April 29, 2005

Bad acting, misguided direction leave Hitchhiker's Guide stranded in space

After 25 years of anticipation, the wait is over. The result is just as disappointing as waiting for 10 million years for the answer "42." Disney has made a variety of poor decisions in its train wreck of an adaptation of The Hitchhiker's Guide to the Galaxy, a novel with such an unusual, quirky style. The result is not so much a bastardization of the novel as it is a bad, campy Hollywood summer blockbuster.

The producers made the inexplicable choice of marketing to children. While Douglas Adams's novel appeals to all ages, this decision means his ingenious wit, sarcasm, and quirky humor will be lost.
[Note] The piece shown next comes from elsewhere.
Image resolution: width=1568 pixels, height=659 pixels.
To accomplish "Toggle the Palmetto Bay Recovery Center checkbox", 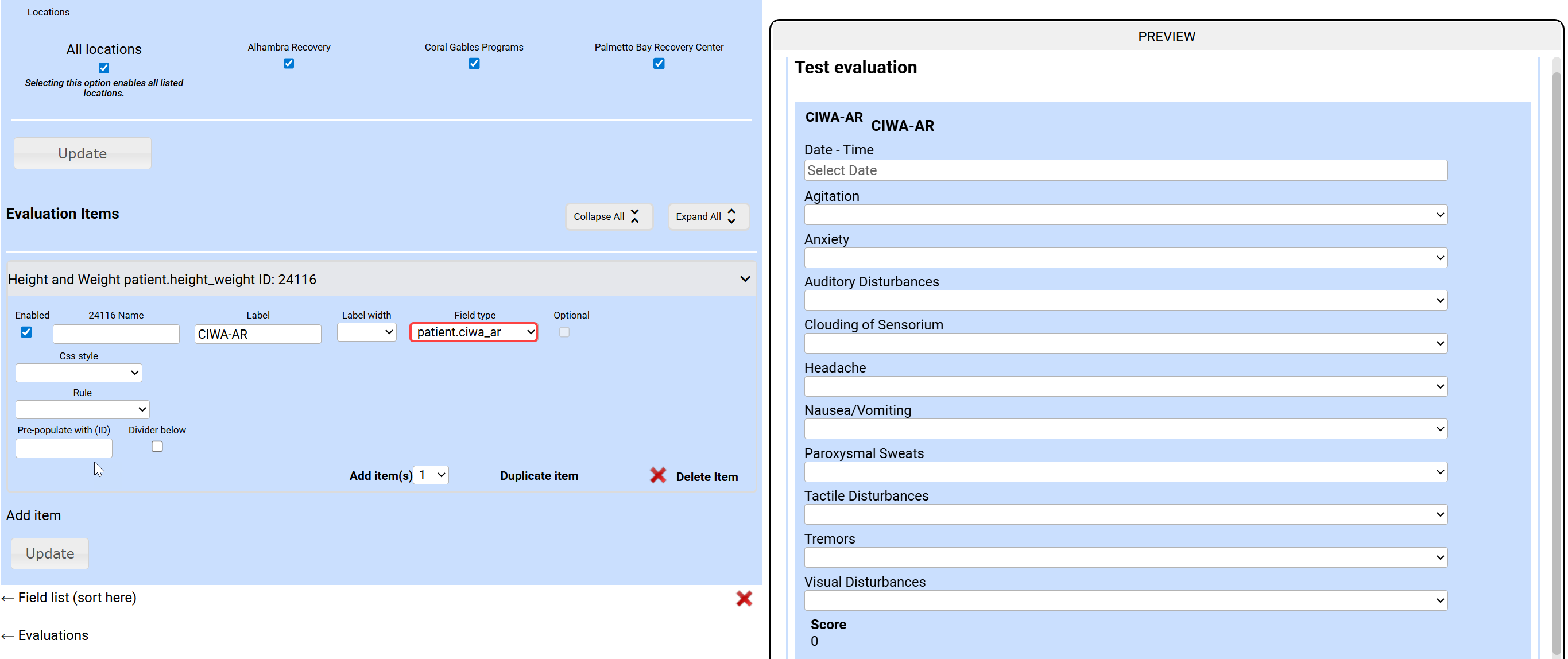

Radio Disney has intensively marketed this movie, which certainly could have afforded to don a PG-13 rating, but instead cowered away to a PG.

The wit has been replaced by clumsy slapstickĀ—one of the most brilliant moments in the book, when the Babel fish proves God does not exist, is replaced by the Babel fish causing a man to flirt with a cow. All of Zaphod Beeblebrox's cleverly constructed characterizations have been taken out, and he has been turned into a brain-dead buffoon, slapping Trillian's ass and being unable to form coherent sentences. An explanation of the improbability drive is replaced by a shot of Arthur and Ford as sofas.

Perhaps the most frustrating part of the movie, though, is how some lines directly taken from Adams's novel contrast so sharply with the rest of the movie. Adams died in 2001 while writing the screenplay. To replace him, Touchstone Pictures chose Karey Kirkpatrick, who is best noted for writing such classic comedies as Honey, We Shrunk Ourselves, The Little Vampire, and an equally disappointing adaptation of James and the Giant Peach. The most egregious decision she has made is putting the love story between Arthur and Trillian at the core of the movie. The fact that the Earth is constructed to answer the ultimate question is relegated to a side note; the climax of the film has Arthur giving a monologue on his love for Trillian, whereas in the novel Arthur's brain is about to be sliced.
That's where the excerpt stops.